A large number of diatoms are found floating near the surface of ponds, lakes and oceans so they can absorb the light they need for photosynthesis. Other members of this large, diverse group of algae will attach themselves to substrate surfaces, like rocks or stream and lakeside vegetation. Sometimes you can see a fuzzylike layer on the surface of aquatic vegetation, which is most likely a mass of diatoms. Those attaching to various substrates use gelatinous layers and stalks to hold themselves in place. It is these gelatinous coverings that make rocks so slippery in the stream.
Diatoms are an integral part of any stream or lake food web. They are a favored food item for a great many aquatic insects and other aquatic invertebrates. Once the cell components are digested, the silicon frustules are eliminated. The diatoms continue to reproduce on stream rocks as insects continually graze on them. One can think of it kind of like a miniature pasture with insects taking the place of grazing horses and cows.

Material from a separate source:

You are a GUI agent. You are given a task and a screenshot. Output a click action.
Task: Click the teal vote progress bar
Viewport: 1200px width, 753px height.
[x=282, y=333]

In various experiments, stream ecologists have found that if the insects are prevented from feeding on the diatoms, the community becomes thick and overgrown, kind of what the pasture looks like when we fence out cattle.
In northern latitude stream systems, like those streams above the Brooks Range, diatoms can be the major source of energy for the entire stream. This occurs because there is very little riparian vegetation and only limited amounts of in-stream vegetation available as possible invertebrate food.
The frustules that pass through the insect gut will mostly remain intact and may build up in the bottom sediments of streams, lakes or ponds. In graduate courses in stream ecology that I used to teach, we would extract the guts of a variety of insects and examine the contents with a scanning electron microscope. We would photograph the diatom contents and could then compare the preferred diets of different aquatic insects.
By looking at the bottom sediments of a pond or lake, ecologists can determine which diatoms were living there in the past.
By taking layered core samples of lake bottoms, scientists can determine changes in the populations of diatoms over a time period. Those changes in diatom communities can then be used to infer climatic and community conditions in the past.
In some areas of the oceans, or areas of ancient oceans, there are so many frustules in the sediments that they are mined for industrial uses. Because of their very small size and the porosity of the material, the silicon frustules can be used as micro-filters. Many swimming pool filters or home fish-tank filters use “diatomaceous earth” as the primary material the water is passed through.
Diatomaceous earth has also been used as an insecticide because the tiny fragments of frustules (remember, they are made of glass) stick to the insect and abrade the exoskeleton as the insect moves. Eventually, the exoskeleton springs a leak, the insect dehydrates and dies.
While diminutive in size, diatoms are key players in virtually every aquatic environment. They can be a major producer of oxygen, a big-time consumer of carbon dioxide, a critical food source for many invertebrates and the reason many of us have lost our footing while wading in a stream.
David Wartinbee, Ph.D, J.D., is a biology professor at Kenai Peninsula College’s Kenai River Campus. He is writing a series of columns on the ecology of the Kenai River watershed.